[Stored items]

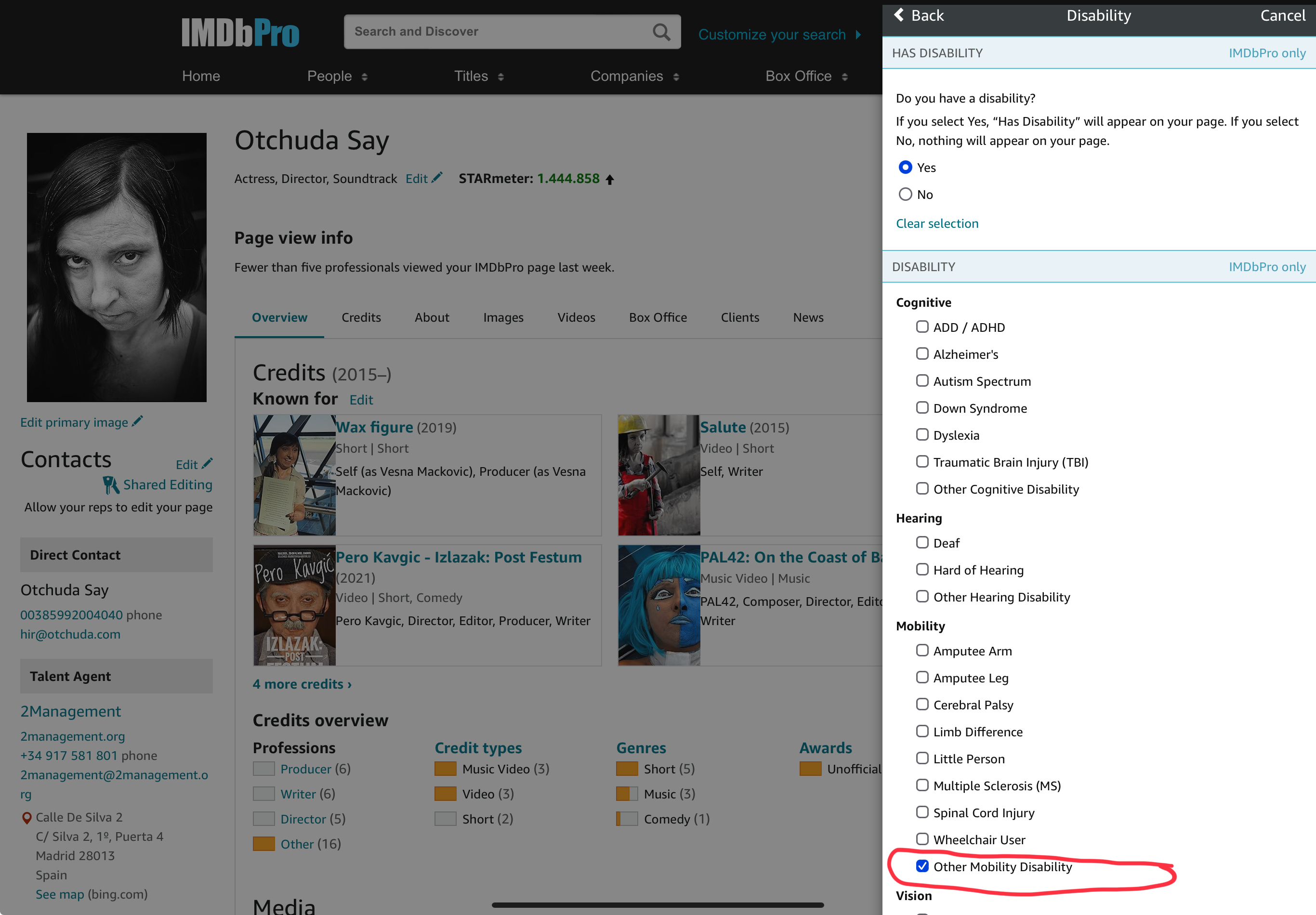Click the 4 more credits link
The image size is (1316, 915).
pyautogui.click(x=302, y=683)
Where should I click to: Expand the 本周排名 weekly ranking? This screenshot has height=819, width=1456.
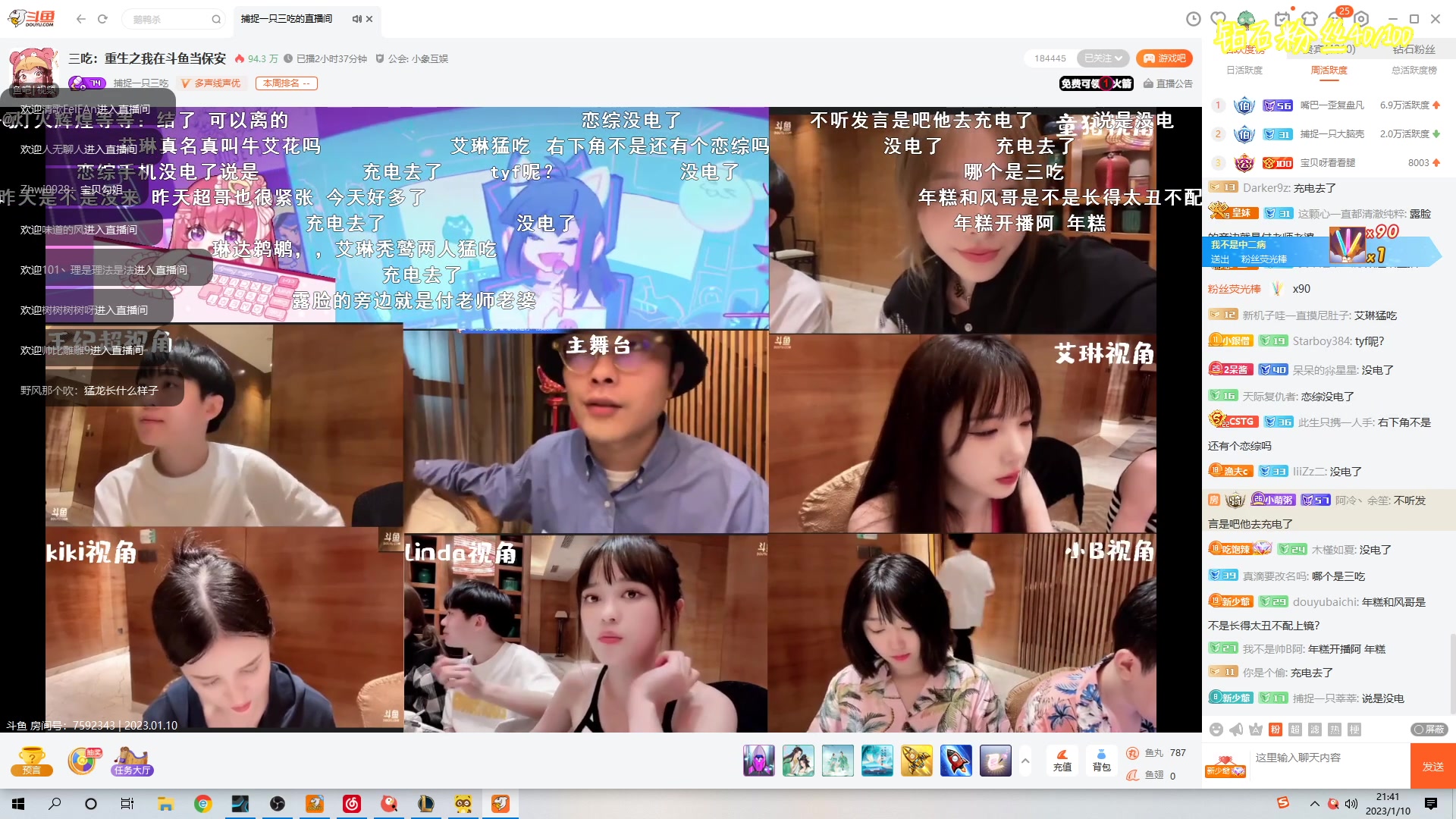click(287, 83)

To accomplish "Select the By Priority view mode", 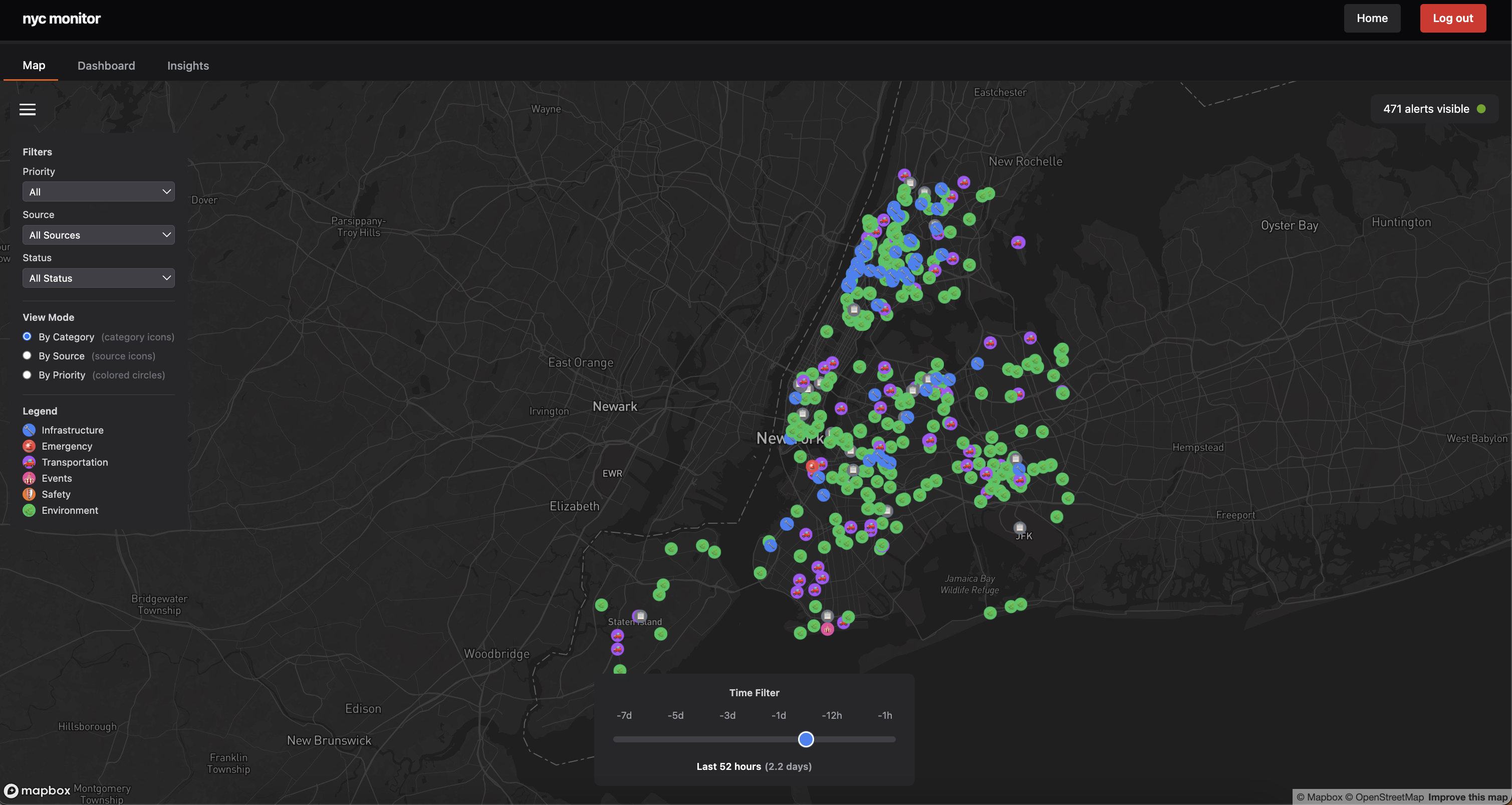I will pos(27,375).
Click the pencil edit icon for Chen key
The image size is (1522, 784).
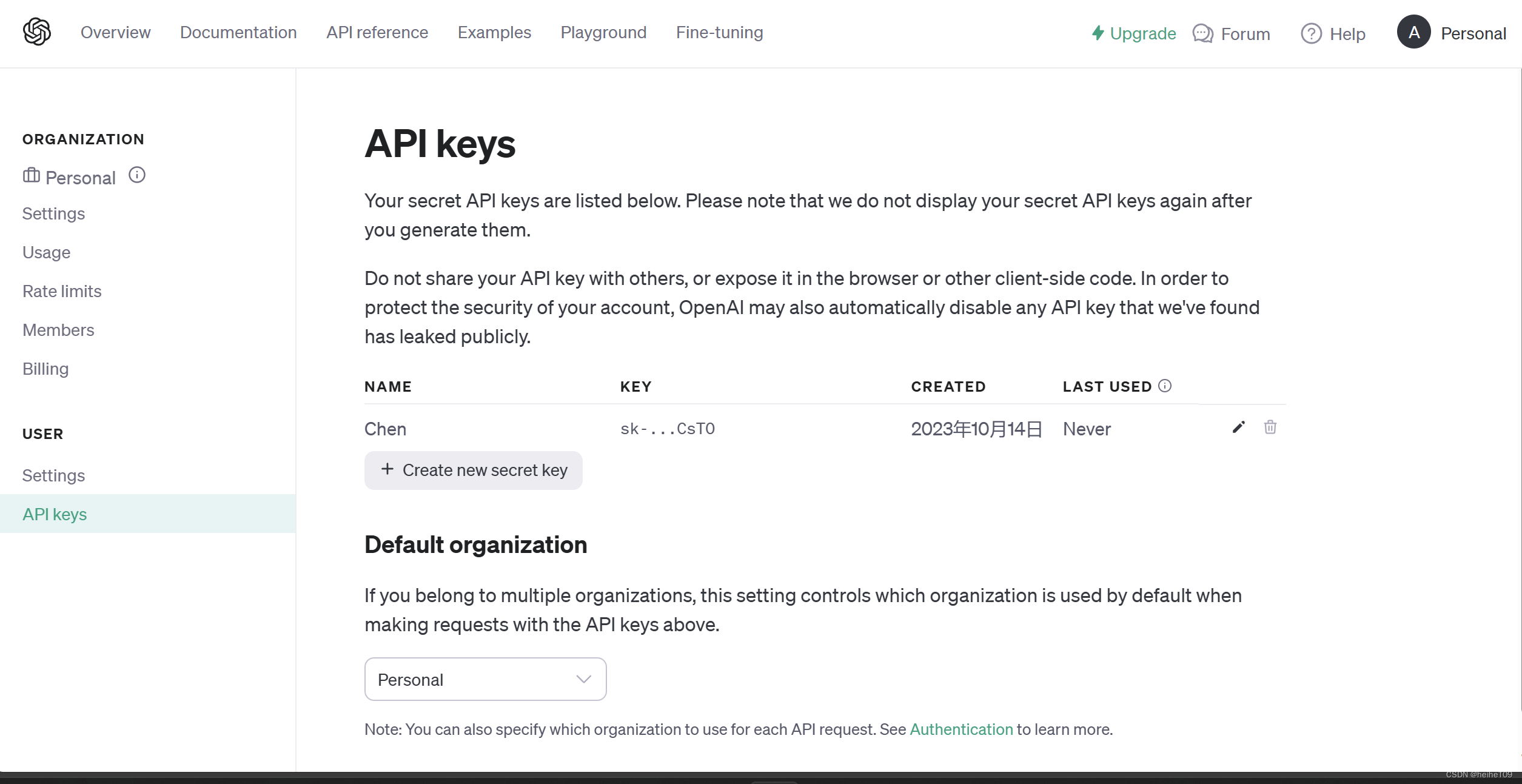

* [Exercise prompt]
The exact lines from the one containing "Click the pencil edit icon for Chen key" through the end of the data are to be copied, with both ends kept and pictures left out.

* [Answer for the task]
Click the pencil edit icon for Chen key
The image size is (1522, 784).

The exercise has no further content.